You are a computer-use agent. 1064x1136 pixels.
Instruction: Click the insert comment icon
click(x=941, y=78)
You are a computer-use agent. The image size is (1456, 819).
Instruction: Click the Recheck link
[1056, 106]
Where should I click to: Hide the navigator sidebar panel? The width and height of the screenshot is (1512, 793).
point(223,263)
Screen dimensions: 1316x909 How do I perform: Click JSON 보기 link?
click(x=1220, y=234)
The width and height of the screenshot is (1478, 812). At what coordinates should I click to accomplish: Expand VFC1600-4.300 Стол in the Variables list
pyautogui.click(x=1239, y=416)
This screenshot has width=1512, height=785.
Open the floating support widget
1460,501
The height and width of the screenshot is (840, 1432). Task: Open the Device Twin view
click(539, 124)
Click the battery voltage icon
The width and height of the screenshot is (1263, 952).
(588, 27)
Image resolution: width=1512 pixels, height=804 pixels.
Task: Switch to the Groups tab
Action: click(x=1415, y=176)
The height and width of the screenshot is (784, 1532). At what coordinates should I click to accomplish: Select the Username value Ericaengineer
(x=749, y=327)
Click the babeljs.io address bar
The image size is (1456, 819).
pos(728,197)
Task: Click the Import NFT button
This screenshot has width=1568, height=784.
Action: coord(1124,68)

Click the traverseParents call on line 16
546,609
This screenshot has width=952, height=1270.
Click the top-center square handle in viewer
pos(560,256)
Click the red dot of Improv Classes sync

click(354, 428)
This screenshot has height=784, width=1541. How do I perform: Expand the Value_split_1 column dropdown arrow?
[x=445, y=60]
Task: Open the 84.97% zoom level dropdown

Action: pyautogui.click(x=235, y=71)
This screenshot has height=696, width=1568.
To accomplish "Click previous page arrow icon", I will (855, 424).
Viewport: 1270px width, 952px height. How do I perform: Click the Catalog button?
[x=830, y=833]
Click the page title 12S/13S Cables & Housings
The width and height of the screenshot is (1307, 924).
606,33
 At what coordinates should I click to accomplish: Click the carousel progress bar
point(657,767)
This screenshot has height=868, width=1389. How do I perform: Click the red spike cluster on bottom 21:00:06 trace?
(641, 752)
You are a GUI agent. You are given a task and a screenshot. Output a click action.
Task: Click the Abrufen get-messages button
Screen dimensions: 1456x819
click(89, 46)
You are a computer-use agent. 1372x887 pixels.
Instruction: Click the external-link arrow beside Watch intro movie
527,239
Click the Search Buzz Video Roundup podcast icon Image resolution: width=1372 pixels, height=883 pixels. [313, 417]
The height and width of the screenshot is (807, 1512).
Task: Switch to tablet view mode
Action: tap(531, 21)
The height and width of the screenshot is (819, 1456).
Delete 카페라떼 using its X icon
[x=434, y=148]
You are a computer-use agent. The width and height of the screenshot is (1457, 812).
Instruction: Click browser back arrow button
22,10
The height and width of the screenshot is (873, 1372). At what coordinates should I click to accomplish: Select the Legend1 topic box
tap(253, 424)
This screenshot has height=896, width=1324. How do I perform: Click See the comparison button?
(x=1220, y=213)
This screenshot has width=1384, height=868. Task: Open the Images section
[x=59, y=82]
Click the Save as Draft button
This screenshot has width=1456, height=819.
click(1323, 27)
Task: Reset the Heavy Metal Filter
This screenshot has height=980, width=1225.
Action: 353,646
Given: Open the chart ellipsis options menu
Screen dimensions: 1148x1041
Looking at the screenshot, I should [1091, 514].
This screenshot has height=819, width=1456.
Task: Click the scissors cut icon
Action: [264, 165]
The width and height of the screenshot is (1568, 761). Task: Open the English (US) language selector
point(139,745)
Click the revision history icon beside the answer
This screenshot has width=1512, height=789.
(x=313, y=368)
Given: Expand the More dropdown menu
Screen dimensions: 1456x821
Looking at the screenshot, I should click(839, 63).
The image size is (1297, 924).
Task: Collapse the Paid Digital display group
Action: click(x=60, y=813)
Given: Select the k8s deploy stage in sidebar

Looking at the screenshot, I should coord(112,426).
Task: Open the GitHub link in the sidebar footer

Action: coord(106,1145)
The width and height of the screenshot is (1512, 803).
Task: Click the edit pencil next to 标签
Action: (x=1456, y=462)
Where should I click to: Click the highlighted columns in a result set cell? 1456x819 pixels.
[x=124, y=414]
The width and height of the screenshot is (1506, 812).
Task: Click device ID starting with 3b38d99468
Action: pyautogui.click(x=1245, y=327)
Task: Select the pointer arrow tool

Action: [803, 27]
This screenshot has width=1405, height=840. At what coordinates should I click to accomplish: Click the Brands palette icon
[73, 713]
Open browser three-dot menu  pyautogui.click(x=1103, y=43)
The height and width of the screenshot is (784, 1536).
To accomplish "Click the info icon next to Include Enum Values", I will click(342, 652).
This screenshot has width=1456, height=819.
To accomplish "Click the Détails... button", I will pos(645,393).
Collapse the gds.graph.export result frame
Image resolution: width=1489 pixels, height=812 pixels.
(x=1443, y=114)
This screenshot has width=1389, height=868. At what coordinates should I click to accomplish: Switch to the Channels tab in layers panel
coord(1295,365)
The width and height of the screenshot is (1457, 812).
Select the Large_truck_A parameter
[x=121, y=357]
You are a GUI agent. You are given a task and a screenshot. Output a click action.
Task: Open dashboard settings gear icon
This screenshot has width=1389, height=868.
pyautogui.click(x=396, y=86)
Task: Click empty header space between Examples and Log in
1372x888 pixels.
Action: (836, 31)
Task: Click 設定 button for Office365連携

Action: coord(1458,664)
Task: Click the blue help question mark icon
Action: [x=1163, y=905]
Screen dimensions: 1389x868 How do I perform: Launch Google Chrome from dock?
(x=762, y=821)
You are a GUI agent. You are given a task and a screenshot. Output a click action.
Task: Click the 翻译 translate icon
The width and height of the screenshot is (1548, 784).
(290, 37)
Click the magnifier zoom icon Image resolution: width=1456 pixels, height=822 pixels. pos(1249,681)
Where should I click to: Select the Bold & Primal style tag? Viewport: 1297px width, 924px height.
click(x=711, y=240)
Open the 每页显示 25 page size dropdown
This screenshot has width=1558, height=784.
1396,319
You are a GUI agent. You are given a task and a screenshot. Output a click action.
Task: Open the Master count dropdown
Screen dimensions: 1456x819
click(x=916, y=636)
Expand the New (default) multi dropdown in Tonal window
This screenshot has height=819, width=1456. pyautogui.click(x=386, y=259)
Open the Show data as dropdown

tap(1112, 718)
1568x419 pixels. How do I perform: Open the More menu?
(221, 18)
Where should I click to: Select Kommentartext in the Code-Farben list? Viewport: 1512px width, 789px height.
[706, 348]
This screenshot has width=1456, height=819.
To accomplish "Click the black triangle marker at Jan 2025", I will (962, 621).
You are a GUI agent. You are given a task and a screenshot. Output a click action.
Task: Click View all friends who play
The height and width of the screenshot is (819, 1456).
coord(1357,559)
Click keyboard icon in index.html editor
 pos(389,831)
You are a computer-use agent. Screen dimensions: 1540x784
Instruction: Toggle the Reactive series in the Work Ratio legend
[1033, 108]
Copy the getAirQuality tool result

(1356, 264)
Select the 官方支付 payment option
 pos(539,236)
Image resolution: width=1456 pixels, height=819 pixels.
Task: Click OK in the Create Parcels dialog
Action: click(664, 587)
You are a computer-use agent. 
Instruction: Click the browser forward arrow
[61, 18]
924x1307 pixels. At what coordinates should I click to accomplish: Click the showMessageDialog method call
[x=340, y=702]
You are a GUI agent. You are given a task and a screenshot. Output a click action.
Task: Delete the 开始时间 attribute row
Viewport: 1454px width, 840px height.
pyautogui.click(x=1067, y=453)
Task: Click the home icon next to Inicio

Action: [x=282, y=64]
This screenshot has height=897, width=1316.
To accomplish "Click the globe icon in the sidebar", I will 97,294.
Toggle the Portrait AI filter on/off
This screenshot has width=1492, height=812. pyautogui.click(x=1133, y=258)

BRIEF:
Transcribe, exactly and without additions, the lines of the records above, beginning with the line that contains "Task: Click the 翻译 translate icon" and ending with the line that contains "Click the magnifier", both included.

TASK SOLUTION:
Task: Click the 翻译 translate icon
The width and height of the screenshot is (1548, 784).
(290, 37)
Click the magnifier zoom icon Image resolution: width=1456 pixels, height=822 pixels. pos(1249,681)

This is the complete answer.